# 設問一覧
(a) 不登校問題に関する本文を読み、次の問いに答えてください。
(i) 不登校問題が教育界で大きく取り上げられるようになったのは、いつからいつにかけてですか。
(ii) かつて「学校に行けない」「学校に行かない」状態は、何の一種と捉えられる風潮がありましたか。
(iii) 本文中で「文科省」と略されている機関の正式な名称は何ですか。
(b) 不登校問題に関する本文のうち、「社会全体では少子化が進行して」から「て方向転換を図ってきました。」までの部分を、両端を含めて一字一句変えずに書き写してください。

──────── 提示本文

第1章:はじめに
1-1. 不登校問題が注目される背景
日本における不登校問題は、昭和末期から平成にかけて教育界で大きく取り上げられるようになりました。かつては「学校に行けない」「学校に行かない」という状態を、単に「怠学」や「非行」の一種と捉える風潮が強かった時期もあります。しかし、近年では不登校の背景が極めて多様化していることが認識され、家庭環境や学校環境、個人の心理的な要因など、さまざまな要素が複合的に絡み合う事例が増えてきています。
社会全体では少子化が進行している一方、いじめや学力競争の激化、インターネット環境の普及によるコミュニケーション形態の変化など、新しい課題も生じています。それらが相まって、多様な生徒指導・教育支援が必要となってきているのです。文部科学省(以下、文科省)も、こうした状況を踏まえ、不登校の捉え方や定義を見直し、サポートの在り方について方向転換を図ってきました。

────────────────
──────── エントリー抜粋

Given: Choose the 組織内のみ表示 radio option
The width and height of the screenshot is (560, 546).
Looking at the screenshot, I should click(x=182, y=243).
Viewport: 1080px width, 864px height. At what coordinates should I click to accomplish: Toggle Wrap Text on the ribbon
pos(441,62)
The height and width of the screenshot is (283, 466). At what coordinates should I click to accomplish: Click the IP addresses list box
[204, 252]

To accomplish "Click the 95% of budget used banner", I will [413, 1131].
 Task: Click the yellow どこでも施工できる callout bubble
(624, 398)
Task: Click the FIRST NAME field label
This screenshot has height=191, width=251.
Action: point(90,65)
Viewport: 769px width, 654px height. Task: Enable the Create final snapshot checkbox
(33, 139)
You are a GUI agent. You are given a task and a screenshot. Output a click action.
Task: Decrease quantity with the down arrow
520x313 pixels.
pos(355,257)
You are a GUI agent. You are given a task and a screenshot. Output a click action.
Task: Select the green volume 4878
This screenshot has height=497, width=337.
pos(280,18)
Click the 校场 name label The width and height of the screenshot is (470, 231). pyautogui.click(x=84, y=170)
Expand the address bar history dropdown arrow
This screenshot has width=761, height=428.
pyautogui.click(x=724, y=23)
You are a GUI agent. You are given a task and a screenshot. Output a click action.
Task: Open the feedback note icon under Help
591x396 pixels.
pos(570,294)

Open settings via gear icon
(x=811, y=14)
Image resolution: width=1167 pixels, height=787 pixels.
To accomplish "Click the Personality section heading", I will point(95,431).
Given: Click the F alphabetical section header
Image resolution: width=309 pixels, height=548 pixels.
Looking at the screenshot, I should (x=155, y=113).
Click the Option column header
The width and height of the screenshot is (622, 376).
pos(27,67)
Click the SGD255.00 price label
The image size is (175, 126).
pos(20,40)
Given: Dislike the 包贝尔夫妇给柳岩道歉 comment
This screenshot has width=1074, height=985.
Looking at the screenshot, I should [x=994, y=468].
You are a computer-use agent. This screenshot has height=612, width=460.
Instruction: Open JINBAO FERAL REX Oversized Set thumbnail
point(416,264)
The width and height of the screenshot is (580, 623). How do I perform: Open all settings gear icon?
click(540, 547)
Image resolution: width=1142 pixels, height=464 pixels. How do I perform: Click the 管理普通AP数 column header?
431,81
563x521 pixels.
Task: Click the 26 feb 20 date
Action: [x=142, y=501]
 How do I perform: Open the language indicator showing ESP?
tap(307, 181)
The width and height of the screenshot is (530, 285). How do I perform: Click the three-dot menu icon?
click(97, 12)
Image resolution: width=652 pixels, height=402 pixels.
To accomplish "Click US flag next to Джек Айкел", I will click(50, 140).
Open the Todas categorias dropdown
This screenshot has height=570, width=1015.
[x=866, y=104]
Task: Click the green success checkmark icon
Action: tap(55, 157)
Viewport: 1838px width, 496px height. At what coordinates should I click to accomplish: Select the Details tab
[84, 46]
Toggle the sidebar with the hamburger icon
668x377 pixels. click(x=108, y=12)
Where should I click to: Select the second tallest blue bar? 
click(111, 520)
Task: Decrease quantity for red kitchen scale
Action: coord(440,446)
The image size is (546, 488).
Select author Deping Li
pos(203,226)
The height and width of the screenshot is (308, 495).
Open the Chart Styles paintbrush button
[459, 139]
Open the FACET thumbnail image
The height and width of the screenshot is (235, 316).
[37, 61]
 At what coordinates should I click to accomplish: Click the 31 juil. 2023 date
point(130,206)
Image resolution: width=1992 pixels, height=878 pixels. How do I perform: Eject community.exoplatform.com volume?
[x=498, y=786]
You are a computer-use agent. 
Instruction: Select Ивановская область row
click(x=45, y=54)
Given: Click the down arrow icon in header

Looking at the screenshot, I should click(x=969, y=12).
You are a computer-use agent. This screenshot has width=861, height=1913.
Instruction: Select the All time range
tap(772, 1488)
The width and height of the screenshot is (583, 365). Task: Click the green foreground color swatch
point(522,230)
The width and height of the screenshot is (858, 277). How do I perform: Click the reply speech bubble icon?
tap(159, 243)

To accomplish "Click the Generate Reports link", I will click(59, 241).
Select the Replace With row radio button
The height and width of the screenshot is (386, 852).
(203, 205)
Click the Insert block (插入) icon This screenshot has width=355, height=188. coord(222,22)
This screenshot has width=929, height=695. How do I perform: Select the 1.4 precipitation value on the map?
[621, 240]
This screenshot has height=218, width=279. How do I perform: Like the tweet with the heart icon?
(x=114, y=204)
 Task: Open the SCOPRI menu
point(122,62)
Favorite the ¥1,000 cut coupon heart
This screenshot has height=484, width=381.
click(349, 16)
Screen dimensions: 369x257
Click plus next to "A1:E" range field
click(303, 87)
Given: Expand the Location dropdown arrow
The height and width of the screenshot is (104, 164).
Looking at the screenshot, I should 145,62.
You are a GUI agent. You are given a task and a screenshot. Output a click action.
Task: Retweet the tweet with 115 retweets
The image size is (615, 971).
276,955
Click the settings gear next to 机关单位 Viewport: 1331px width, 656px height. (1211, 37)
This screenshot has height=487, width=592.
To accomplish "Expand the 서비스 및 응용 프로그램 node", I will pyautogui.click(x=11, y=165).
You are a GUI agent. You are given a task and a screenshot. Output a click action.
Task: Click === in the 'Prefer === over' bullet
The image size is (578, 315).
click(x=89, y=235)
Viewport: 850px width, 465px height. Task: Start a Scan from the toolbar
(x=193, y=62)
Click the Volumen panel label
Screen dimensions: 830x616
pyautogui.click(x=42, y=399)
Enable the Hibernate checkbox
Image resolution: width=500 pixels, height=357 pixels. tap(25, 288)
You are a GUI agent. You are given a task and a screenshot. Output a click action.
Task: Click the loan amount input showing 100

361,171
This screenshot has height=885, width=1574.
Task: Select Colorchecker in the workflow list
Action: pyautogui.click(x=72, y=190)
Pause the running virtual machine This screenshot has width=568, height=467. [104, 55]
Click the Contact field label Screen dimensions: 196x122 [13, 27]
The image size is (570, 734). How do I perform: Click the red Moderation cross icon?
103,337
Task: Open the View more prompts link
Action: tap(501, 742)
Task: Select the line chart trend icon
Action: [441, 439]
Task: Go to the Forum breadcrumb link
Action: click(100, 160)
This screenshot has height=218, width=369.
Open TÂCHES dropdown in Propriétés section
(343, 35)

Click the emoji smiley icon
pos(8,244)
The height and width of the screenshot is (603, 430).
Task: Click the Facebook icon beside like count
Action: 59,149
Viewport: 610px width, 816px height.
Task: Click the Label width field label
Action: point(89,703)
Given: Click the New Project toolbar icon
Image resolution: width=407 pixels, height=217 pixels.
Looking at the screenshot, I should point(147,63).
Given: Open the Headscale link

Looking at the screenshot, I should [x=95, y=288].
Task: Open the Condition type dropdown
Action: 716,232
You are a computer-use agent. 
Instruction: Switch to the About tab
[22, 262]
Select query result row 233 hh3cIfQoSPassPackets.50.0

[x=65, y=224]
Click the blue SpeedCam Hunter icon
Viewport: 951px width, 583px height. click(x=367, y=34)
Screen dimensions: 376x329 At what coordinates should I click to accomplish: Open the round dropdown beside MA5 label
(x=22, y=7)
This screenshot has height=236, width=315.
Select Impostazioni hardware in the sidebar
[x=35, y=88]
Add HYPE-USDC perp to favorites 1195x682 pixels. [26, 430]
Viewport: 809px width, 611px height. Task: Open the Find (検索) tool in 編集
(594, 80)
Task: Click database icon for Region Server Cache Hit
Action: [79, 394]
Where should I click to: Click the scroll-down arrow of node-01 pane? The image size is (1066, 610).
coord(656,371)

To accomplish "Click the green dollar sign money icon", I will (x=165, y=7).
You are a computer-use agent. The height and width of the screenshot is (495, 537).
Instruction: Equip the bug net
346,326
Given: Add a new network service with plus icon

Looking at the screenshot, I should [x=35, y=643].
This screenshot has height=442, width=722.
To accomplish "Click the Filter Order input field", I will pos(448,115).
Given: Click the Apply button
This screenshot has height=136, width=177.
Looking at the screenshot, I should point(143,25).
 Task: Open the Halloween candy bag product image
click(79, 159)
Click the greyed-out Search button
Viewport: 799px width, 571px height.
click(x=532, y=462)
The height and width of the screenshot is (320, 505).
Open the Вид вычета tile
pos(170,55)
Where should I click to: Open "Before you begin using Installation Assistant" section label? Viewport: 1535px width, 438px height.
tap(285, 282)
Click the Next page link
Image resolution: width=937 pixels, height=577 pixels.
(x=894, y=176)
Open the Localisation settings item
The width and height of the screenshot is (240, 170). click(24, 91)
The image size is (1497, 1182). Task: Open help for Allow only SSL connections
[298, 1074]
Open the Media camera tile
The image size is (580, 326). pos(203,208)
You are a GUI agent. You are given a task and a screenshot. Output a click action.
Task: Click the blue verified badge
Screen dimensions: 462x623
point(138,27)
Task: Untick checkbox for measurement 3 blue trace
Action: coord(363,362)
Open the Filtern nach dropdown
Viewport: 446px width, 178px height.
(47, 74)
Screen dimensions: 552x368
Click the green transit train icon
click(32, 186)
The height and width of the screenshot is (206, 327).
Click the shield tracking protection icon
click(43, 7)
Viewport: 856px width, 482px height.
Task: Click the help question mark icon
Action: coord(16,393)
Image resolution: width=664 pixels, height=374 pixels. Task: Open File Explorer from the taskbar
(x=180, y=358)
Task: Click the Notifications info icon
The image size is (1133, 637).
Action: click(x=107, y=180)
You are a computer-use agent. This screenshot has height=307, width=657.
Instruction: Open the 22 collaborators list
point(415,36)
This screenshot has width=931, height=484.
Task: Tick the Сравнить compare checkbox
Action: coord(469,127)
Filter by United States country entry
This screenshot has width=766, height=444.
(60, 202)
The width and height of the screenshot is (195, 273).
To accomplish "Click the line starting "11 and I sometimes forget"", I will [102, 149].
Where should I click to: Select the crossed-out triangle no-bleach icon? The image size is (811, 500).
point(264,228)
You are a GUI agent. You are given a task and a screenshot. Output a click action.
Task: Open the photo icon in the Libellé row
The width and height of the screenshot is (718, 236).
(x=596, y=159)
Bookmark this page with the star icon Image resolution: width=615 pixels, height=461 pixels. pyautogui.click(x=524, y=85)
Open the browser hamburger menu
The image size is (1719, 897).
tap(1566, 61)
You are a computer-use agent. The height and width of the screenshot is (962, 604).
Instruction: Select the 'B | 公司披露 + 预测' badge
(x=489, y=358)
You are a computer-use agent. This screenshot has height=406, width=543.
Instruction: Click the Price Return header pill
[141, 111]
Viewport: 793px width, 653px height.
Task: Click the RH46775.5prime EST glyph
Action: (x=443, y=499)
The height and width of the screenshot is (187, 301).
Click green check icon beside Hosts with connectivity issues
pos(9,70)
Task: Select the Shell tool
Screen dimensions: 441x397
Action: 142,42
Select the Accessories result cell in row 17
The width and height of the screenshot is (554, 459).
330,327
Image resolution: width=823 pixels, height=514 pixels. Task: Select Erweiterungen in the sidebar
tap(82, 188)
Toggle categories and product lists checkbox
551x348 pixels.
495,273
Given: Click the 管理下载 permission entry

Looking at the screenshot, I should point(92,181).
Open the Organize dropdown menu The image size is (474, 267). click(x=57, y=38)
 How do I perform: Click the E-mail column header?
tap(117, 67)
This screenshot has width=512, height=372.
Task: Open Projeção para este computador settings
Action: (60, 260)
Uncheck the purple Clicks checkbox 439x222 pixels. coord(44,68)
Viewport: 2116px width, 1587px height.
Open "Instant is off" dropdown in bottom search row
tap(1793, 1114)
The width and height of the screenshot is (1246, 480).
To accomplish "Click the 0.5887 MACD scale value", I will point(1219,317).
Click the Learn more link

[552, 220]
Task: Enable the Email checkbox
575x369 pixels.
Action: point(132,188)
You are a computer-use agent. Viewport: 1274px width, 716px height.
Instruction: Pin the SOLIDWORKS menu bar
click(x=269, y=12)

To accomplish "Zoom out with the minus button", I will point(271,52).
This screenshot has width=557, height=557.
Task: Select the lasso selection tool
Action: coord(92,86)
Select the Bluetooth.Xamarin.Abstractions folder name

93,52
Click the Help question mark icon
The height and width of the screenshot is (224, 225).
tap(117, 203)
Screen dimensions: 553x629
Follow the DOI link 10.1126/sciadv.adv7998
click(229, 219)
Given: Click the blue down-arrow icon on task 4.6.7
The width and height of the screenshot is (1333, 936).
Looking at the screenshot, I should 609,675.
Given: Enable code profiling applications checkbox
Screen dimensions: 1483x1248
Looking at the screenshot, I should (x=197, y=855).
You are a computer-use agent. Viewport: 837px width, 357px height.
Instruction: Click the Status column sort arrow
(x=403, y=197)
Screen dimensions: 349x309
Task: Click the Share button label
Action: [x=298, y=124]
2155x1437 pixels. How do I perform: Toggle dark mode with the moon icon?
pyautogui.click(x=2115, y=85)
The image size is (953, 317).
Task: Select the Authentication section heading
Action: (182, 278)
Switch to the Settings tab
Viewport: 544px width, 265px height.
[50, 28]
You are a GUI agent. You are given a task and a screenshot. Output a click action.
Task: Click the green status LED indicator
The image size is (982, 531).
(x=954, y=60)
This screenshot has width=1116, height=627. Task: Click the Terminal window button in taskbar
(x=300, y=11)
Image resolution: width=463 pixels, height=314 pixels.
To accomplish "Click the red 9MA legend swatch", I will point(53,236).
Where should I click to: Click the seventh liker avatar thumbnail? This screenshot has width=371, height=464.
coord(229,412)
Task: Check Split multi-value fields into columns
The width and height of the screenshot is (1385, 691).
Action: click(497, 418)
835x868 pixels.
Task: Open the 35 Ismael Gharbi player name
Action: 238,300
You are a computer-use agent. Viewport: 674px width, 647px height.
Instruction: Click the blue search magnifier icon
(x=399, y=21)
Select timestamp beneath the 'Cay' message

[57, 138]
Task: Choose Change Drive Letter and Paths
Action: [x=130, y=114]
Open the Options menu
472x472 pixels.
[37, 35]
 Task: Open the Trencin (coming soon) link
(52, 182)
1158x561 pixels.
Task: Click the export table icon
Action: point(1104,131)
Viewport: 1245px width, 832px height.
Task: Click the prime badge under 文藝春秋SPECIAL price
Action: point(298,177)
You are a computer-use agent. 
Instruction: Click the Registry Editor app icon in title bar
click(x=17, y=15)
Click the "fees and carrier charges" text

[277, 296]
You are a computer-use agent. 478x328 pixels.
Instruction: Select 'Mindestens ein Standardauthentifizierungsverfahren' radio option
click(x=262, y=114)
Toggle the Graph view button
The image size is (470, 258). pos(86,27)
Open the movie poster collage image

────────────────

# 本演習の解答
(a)
(i) 昭和末期から平成にかけて
(ii) 「怠学」や「非行」の一種
(iii) 文部科学省

(b)
社会全体では少子化が進行している一方、いじめや学力競争の激化、インターネット環境の普及によるコミュニケーション形態の変化など、新しい課題も生じています。それらが相まって、多様な生徒指導・教育支援が必要となってきているのです。文部科学省(以下、文科省)も、こうした状況を踏まえ、不登校の捉え方や定義を見直し、サポートの在り方について方向転換を図ってきました。